Supplied data:
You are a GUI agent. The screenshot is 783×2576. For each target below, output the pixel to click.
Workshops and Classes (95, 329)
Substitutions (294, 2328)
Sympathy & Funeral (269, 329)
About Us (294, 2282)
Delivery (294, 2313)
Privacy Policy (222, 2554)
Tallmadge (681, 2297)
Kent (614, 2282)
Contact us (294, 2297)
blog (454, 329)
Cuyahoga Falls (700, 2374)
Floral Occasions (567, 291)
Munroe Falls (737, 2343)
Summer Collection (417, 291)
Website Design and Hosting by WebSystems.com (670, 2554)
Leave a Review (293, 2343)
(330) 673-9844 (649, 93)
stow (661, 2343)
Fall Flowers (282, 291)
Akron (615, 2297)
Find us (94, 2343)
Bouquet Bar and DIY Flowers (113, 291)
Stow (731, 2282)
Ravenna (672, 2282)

--

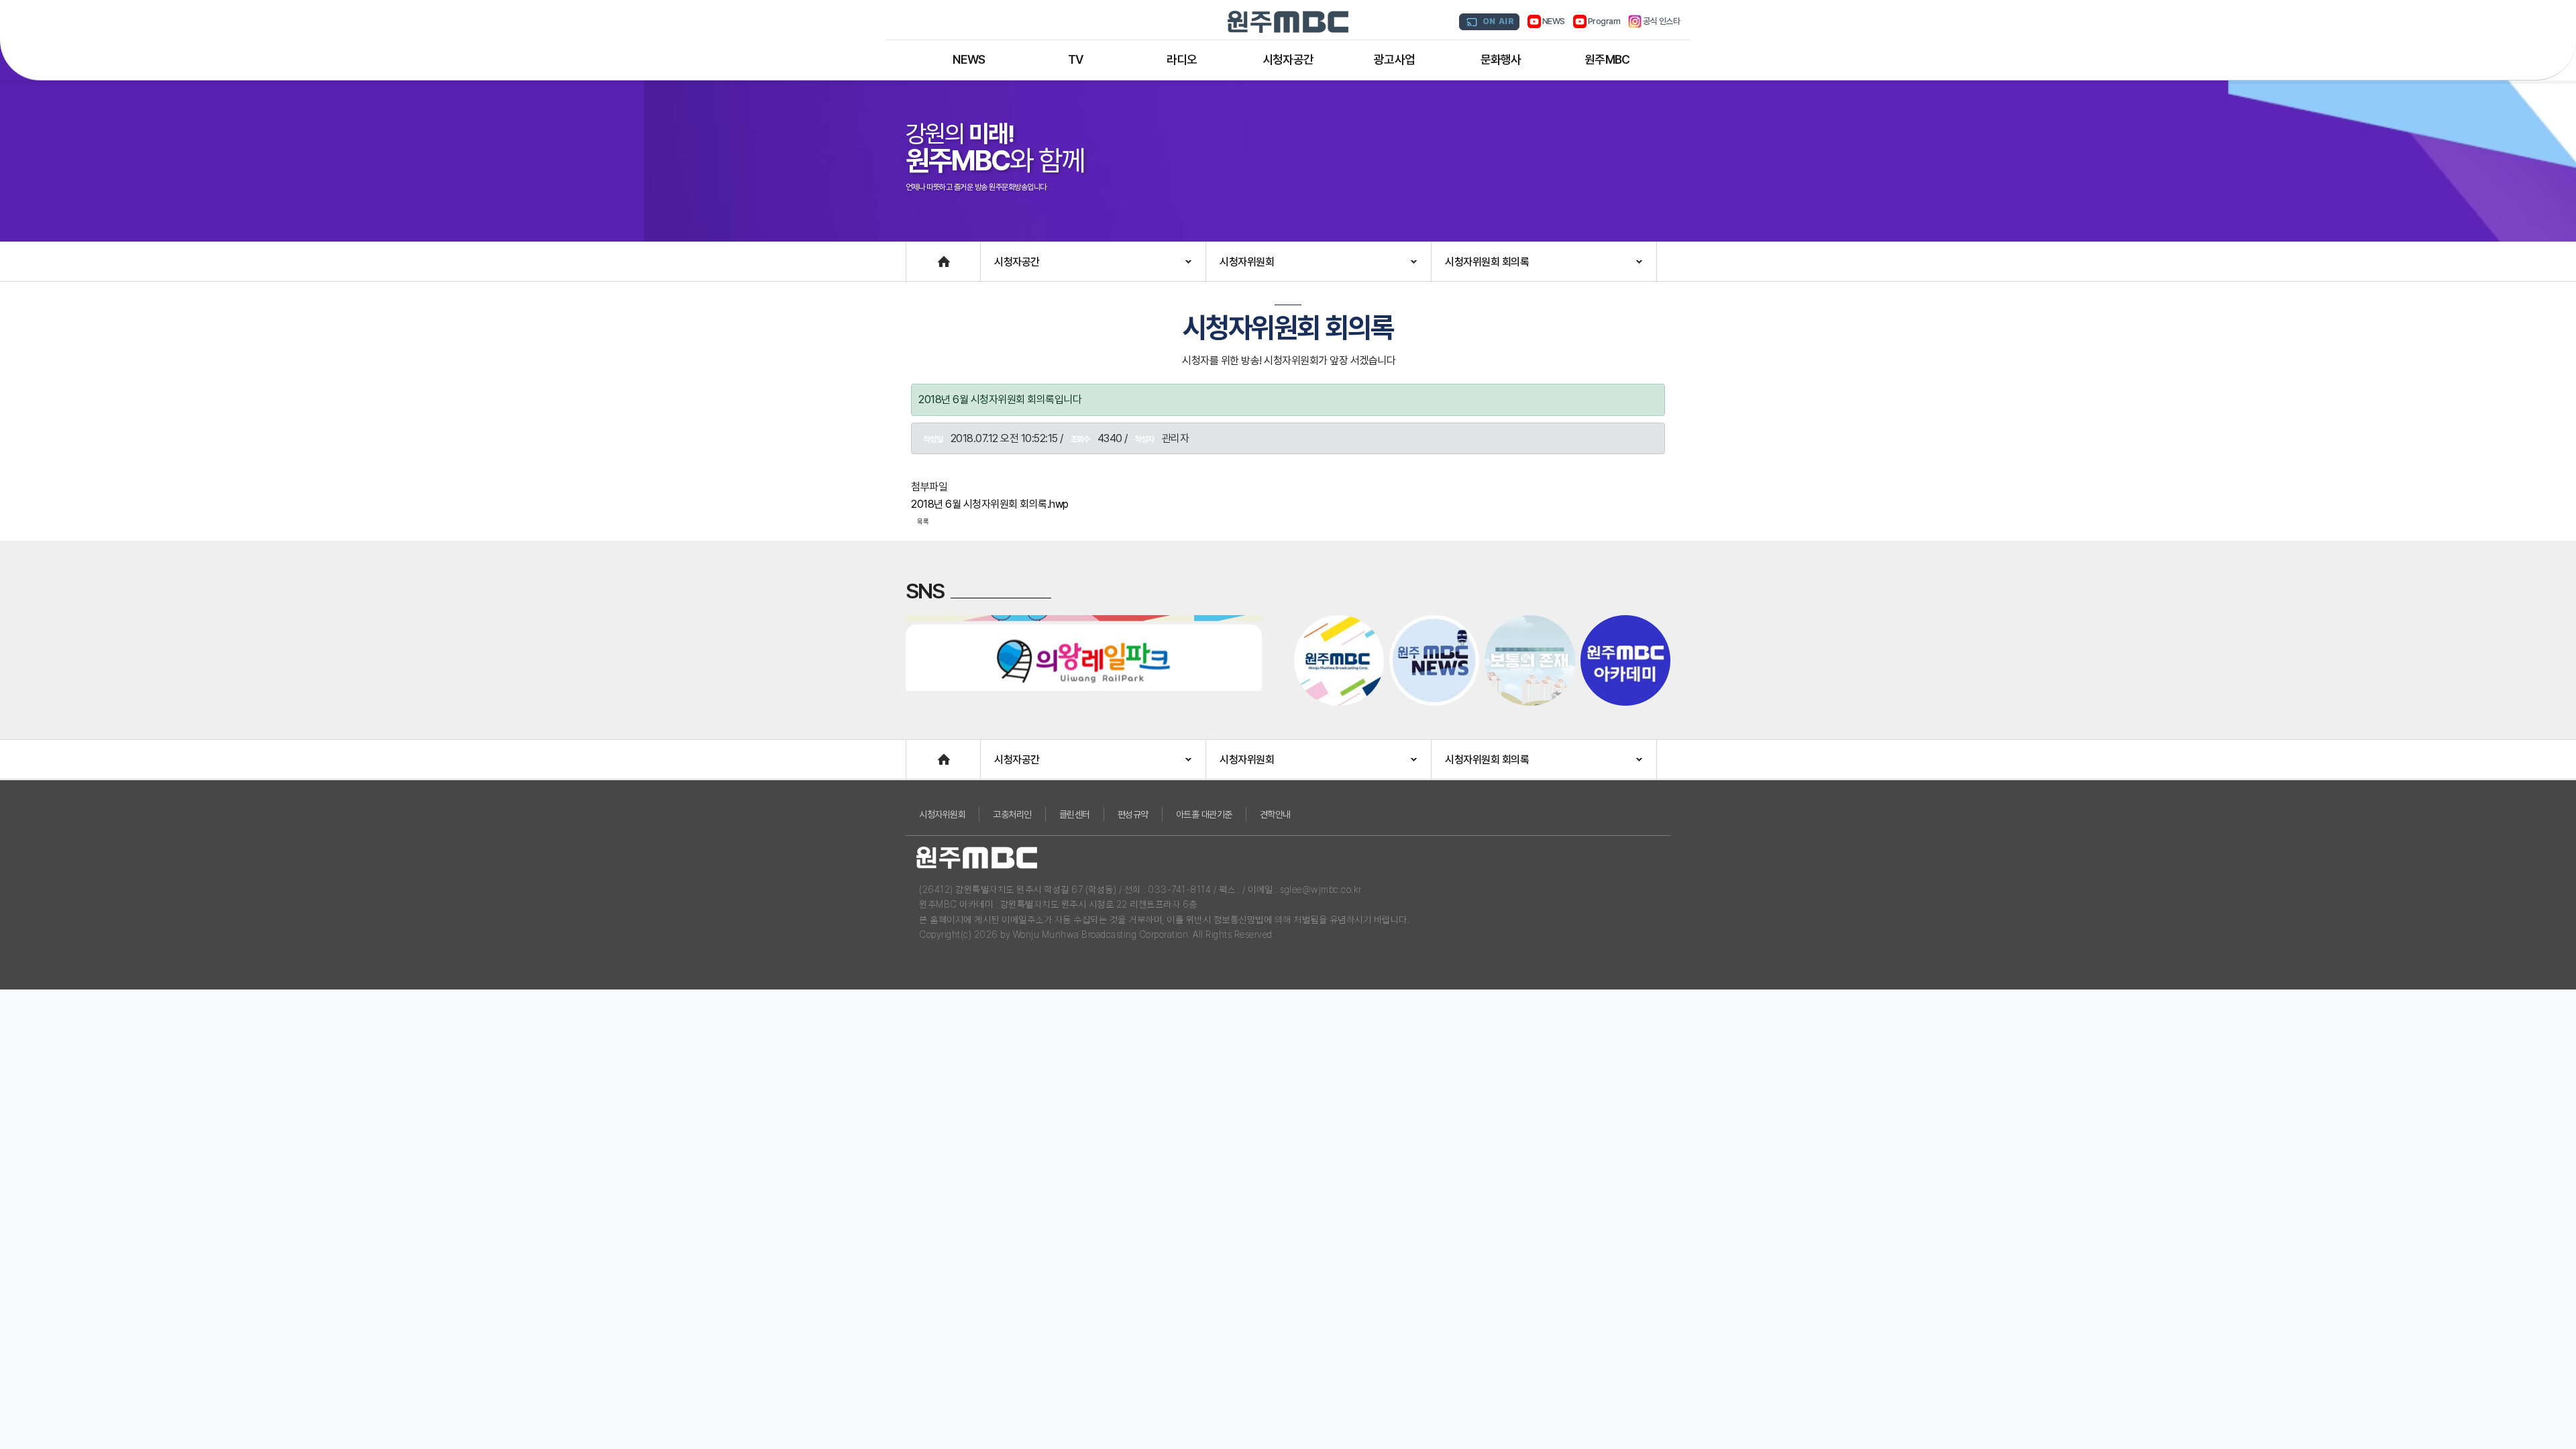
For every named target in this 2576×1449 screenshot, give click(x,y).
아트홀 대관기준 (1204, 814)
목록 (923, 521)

Problem statement:
Please, from the entries above, set down exactly the lines from the one containing "Summer Collection (417, 291)" through the one containing "Ravenna (672, 2282)", and only those.

Written answer:
Summer Collection (417, 291)
Website Design and Hosting by WebSystems.com (670, 2554)
Leave a Review (293, 2343)
(330) 673-9844 (649, 93)
stow (661, 2343)
Fall Flowers (282, 291)
Akron (615, 2297)
Find us (94, 2343)
Bouquet Bar and DIY Flowers (113, 291)
Stow (731, 2282)
Ravenna (672, 2282)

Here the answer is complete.